Roy writes with evident love for, and deep insight into, Iranian Christians and the Iranian church in diaspora. In this aptly titled book, Roy explores key challenges that Christians and churches from Persian-Muslim cultures work through in their endeavors to become healthy and mature. Based on Roy’s PhD research at Trinity International University (2013), The Burden of Baggage is packed full of insights into and analysis of the often-chaotic experience of people who become Christians from one particular non-Christian culture.
Roy has been ministering among and with Iranian believers in diaspora for decades. After recounting the unprecedented and remarkable work of God among Iranians today, Roy sketches the characteristic struggles encountered in Persian churches and the reasons for them. As the book unfolds, Roy describes failings in Iranian fellowships in sometimes painful detail, repeatedly quoting his very frank Iranian informants. It is as if Iranian believers have submitted themselves to a diagnosis of their broken condition, and Roy hasn’t held back from showing them their condition and its causes. Yet, as Roy says, his desire is that the book will “give hope to the struggling church that God’s divine power can transform his bride into a mighty people of God” (xvii).
In the first chapter Roy proposes key historical factors that have led to the typical challenges that Iranians face living in diaspora today and then he summarizes the resulting challenges that Iranian Christians from Muslim backgrounds encounter. Roy gives textured and perceptive portrayals of how Iranian believers experience church (chapter 2), deal with their cultural baggage (chapter 3), and struggle with relationships and interpersonal conflict in their churches (chapter 4) and in their families (chapter 5). He describes toxic expressions of leadership (chapter 6) and how conversion is often traumatic for both individuals and families (chapter 7). In the last chapter, Roy offers promising proposals for ways forward for our Iranian brothers and sisters as they deal with these almost overwhelming challenges.
If one were to summarize the core of the challenge that Iranian believers face, I believe it is that their cultural and religious heritage does not give them adequate resources to enable them to succeed in becoming mature godly men and women in healthy Christian communities.
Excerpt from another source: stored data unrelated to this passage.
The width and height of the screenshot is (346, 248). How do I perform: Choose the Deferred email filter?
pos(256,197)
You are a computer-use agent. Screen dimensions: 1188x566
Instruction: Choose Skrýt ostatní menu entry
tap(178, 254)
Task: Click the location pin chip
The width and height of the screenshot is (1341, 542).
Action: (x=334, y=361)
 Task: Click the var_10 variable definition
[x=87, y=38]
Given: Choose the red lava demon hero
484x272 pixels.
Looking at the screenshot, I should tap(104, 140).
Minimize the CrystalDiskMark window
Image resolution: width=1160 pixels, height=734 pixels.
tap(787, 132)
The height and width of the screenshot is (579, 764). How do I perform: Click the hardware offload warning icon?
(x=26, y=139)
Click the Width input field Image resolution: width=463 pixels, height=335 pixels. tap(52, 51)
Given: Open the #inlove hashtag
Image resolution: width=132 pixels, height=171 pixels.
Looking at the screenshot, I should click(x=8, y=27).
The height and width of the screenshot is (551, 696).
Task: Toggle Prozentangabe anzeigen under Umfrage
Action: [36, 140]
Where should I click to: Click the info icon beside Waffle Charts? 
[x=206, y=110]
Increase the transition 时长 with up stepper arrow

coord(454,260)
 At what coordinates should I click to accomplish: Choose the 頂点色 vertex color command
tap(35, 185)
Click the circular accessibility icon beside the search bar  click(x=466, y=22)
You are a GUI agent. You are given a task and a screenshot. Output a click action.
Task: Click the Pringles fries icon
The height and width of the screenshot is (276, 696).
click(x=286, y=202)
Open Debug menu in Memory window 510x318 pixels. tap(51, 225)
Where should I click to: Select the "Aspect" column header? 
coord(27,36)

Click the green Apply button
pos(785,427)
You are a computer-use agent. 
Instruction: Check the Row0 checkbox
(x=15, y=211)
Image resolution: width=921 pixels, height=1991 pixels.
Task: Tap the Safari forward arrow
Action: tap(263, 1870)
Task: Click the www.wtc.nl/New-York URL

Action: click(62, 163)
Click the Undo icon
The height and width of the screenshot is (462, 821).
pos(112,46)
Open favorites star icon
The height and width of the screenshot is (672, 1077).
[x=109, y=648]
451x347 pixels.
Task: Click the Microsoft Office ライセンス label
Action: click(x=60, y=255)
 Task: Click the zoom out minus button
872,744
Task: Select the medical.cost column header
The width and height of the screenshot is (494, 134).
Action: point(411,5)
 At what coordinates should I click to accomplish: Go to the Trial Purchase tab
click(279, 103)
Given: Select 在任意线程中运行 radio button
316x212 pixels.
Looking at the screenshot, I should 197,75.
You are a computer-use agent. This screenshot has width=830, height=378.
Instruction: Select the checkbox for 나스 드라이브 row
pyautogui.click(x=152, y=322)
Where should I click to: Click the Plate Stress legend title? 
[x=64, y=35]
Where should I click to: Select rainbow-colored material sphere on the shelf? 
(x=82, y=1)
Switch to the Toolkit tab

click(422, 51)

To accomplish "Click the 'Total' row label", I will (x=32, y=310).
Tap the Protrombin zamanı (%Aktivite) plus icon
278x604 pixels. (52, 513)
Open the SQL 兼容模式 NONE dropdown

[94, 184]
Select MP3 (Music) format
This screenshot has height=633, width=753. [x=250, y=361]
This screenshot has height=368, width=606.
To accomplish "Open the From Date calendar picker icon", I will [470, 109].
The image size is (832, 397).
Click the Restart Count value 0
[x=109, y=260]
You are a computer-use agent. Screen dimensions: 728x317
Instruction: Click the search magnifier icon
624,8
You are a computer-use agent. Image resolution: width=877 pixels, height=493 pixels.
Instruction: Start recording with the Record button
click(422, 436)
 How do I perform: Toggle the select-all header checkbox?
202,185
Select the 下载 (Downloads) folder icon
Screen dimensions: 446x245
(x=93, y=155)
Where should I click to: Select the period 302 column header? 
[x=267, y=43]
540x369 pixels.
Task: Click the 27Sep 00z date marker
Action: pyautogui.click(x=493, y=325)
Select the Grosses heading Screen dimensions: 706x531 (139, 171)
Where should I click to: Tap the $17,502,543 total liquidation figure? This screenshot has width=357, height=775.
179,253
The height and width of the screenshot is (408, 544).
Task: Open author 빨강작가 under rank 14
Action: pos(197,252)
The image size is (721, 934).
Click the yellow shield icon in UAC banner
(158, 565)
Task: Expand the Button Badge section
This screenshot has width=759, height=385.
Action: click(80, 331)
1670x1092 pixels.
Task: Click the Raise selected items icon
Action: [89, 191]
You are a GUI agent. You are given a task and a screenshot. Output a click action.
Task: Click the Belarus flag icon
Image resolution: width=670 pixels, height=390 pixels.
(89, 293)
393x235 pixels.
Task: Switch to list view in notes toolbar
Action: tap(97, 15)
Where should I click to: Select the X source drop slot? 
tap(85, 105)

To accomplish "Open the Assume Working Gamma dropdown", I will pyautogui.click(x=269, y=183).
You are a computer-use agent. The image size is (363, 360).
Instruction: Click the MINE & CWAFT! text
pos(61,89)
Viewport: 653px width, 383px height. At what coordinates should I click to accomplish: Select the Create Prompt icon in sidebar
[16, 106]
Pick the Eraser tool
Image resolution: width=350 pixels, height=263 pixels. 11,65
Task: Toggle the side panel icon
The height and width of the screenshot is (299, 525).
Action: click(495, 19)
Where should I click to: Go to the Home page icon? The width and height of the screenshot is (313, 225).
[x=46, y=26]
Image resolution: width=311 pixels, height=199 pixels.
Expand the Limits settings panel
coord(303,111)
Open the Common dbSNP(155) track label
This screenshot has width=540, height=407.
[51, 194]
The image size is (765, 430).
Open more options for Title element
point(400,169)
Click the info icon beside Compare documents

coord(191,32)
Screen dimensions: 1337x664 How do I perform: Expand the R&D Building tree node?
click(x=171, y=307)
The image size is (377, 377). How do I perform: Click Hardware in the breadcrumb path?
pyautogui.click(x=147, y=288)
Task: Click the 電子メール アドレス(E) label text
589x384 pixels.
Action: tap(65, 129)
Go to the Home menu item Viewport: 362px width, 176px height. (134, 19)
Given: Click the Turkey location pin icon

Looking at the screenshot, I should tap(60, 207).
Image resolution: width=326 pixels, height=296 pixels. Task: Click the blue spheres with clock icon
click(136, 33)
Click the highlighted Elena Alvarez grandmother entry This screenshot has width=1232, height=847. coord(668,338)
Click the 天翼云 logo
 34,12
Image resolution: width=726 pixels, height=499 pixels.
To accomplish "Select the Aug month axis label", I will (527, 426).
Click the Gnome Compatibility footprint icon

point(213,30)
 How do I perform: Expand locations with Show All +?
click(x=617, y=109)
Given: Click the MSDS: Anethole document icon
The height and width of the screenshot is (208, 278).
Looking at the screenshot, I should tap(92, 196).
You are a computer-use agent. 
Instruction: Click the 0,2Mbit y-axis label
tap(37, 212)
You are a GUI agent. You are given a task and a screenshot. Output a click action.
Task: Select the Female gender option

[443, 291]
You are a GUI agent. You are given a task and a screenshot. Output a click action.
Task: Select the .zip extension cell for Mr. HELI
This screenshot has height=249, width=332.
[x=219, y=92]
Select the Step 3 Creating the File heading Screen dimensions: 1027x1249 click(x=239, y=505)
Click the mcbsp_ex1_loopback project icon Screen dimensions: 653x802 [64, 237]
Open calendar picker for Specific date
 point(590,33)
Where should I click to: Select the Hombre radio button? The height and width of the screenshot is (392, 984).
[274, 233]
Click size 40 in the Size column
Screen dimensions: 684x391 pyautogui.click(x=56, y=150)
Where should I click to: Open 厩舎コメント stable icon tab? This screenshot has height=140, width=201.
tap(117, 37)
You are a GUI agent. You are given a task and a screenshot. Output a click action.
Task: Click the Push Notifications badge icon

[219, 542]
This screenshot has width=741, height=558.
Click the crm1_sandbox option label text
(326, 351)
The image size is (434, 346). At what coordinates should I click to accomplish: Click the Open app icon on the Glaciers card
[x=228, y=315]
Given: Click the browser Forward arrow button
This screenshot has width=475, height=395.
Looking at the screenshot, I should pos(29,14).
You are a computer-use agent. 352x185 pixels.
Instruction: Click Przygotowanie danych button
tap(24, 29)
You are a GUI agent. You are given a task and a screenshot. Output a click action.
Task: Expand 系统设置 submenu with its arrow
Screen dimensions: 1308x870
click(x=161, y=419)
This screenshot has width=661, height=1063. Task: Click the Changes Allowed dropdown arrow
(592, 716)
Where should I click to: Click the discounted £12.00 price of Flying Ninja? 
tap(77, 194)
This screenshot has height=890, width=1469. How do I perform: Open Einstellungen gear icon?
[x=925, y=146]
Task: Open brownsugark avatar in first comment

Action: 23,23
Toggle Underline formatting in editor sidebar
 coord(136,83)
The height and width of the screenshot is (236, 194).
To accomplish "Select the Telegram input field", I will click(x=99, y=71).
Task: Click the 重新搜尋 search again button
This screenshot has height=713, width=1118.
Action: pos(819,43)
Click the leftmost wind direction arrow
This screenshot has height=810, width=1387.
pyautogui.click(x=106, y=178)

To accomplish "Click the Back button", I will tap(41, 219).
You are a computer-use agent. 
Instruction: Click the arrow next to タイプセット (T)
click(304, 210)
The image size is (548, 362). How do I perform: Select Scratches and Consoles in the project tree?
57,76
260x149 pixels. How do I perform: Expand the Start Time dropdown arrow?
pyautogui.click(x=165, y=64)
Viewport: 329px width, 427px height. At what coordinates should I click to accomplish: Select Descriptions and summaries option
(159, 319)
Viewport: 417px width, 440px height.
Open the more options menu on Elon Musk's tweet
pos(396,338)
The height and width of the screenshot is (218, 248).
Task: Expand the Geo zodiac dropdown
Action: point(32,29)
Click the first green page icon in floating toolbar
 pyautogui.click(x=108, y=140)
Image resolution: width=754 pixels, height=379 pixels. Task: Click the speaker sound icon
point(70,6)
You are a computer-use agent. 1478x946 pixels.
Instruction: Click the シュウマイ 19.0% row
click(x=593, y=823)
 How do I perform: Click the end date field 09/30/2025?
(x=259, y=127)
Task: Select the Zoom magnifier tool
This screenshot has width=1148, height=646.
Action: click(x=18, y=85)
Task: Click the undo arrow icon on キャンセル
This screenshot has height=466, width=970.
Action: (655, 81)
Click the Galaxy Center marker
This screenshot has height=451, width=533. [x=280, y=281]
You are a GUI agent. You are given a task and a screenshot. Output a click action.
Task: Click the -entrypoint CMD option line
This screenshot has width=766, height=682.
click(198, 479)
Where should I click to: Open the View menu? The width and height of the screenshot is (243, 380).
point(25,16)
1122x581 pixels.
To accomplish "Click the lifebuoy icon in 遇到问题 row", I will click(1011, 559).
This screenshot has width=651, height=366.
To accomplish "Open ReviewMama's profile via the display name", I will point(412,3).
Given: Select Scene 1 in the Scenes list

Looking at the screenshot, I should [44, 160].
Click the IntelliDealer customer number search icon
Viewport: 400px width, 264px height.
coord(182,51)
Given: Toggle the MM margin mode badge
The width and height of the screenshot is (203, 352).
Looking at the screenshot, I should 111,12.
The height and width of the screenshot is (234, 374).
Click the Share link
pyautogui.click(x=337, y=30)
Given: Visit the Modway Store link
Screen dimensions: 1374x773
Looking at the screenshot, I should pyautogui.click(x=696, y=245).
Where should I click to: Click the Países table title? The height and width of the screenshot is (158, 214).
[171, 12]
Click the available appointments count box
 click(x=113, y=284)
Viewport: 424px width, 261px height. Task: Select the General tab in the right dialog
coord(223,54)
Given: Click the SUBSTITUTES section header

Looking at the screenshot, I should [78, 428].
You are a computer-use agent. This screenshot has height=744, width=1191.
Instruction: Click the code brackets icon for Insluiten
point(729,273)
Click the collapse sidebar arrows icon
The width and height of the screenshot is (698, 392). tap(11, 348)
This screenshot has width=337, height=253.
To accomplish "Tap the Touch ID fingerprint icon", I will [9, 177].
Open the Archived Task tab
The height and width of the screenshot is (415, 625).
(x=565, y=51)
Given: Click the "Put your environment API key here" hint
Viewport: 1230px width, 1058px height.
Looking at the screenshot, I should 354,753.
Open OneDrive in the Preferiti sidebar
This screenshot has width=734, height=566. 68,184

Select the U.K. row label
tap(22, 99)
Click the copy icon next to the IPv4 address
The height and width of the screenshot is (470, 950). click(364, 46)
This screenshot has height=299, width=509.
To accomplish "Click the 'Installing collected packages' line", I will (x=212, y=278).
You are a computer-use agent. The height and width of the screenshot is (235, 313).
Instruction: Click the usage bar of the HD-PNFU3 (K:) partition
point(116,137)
All the necessary biblical principles need to be learned from scratch following their conversion.
Who can benefit from reading this insightful book? Anyone coming to Christ from non-Christian cultures, and all those ministering to and among them. I warmly recommend Roy’s loving diagnosis of the problems plaguing Iranian Christians to both Iranian Christians and to everyone ministering to diaspora peoples, especially to those working among Muslims. May God use this labor of love to strengthen all first-generation Christians and their churches in diaspora and in their homelands. The Burden of Baggage sheds much-needed light on first-generation Christian experience, regardless of the believer’s background.
For Further Reading
Little, Don. Effective Discipling in Muslim Communities: Scripture, History and Seasoned Practices. IVP Academic, 2015.
Hibbert, Evelyn and Richard. Walking Together on The Jesus Road: Intercultural Discipling. William Carey Publishing, 2018.